Lilly Patches Up Relationships in Seattle Biotech, Pushes TB Drug Discovery

Xconomy Seattle — 

Eli Lilly did some fence-mending today with the Seattle biotech community. Almost two years ago, the Indianapolis-based pharmaceutical giant took over Icos, the Northwest’s most valuable biotech company, grabbing the billion-dollar erectile dysfunction drug it created and sending 365 talented local workers to the unemployment lines. It’s a story you often see with big drugmakers that need to replenish empty pipelines with drugs from smaller biotechs to keep pumping out the profits investors demand.

Yet Lilly is planting some interesting seeds for the future of Seattle biotech that could ultimately mean a lot more for human health than a new lifestyle drug. This morning I stopped by a press conference at the Seattle Life Sciences Center on First Hill (next door to the Xconomy offices) to learn more about The Lilly TB Drug Discovery Initiative.

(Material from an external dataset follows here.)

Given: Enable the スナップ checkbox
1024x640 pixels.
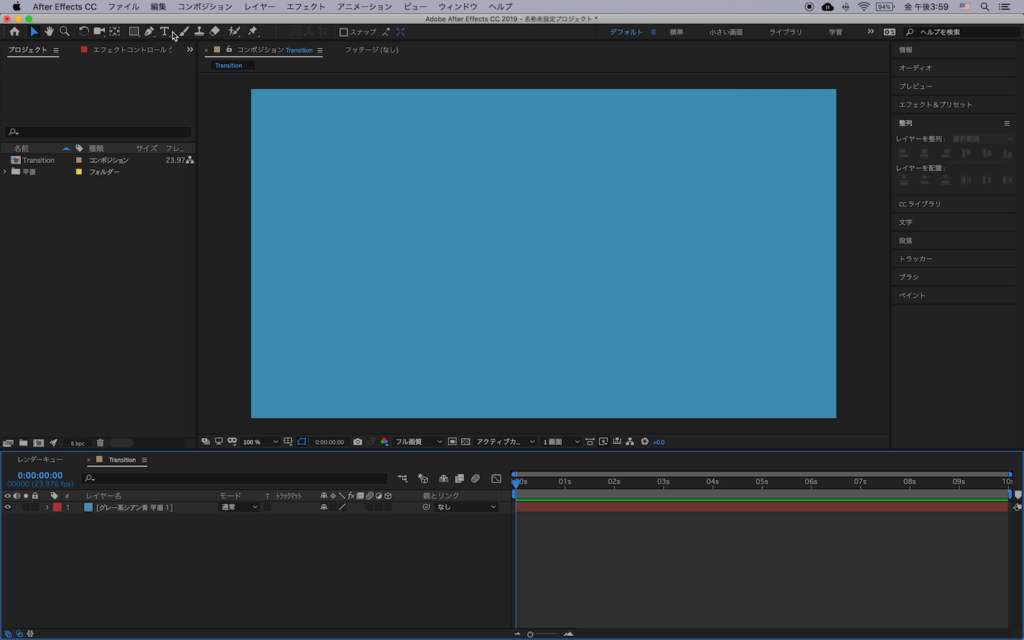Looking at the screenshot, I should pyautogui.click(x=344, y=32).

This effort got its start a year ago with $9 million of drug-screening equipment that Lilly acquired from Icos, had no use for anymore, and subsequently donated to the Infectious Disease Research Institute (IDRI) in Seattle. Lilly then donated another $6 million in cash (to be doled out over five years) to start the organization. Lilly and fellow pharma giant Merck contributed 500,000 small-molecule chemical compounds for screening as tuberculosis drug candidates, and three veteran Icos scientists—Ed Kesicki, Allen Casey, and Joshua Odingo—all decided to devote the next chapter of their careers to this TB effort. They’ve been joined by Tanya Parish, an expert in TB genetics from Queen Mary’s School of Medicine in London. They’re also being assisted by a half-dozen microbiologists at the IDRI, the nonprofit center led by Xconomist Steve Reed.

This effort is about developing new drugs to treat people infected with TB, so it’s distinct from the other local vaccine development initiatives at IDRI and Seattle Biomedical Research Institute.

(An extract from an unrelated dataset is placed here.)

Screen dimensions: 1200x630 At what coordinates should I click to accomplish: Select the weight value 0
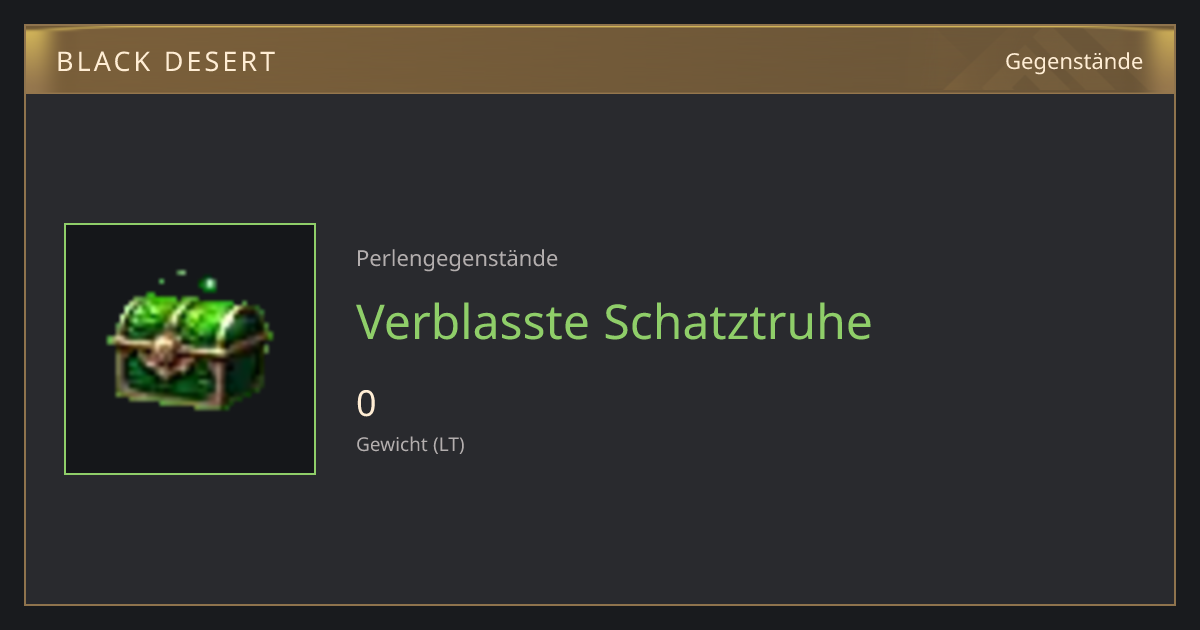366,404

“About one-third of the world’s population is already infected, so a vaccine won’t help those people,” Parish says about the need for new drugs.

Tuberculosis is a bacterial infection that is treated with a six-month regimen of decades-old antibiotics. It involves two months on four drugs, and four more months on two other drugs, Parish says. If you’ve got the multi-drug resistant strain of TB, treatment can take 12 to 18 months, and the cure rate drops significantly, she says. Getting people to stay disciplined on this regimen, not surprisingly, is difficult, which only helps the bug to flourish. And while the existing drugs are effective for the vast majority of patients, there’s an increasing number with the extremely drug resistant, and contagious, form of TB—like the kind Atlanta attorney Andrew Speaker was briefly thought to have—who can end up hospitalized and isolated for months, Parish says.

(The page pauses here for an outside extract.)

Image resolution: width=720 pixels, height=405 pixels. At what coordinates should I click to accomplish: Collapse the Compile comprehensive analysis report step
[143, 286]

The need for new TB treatments has been drummed into the public consciousness by the Bill & Melinda Gates Foundation, but it bears some repeating. TB is one of the biggest killers in the world today, causing 1.5 million deaths every year, or 5,000 people a day, mostly in developing countries. New small molecules are seen as a critical weapon to combat this disease, because they can be taken orally, don’t need refrigeration, and can be cheaply and easily mass-produced in the developing world.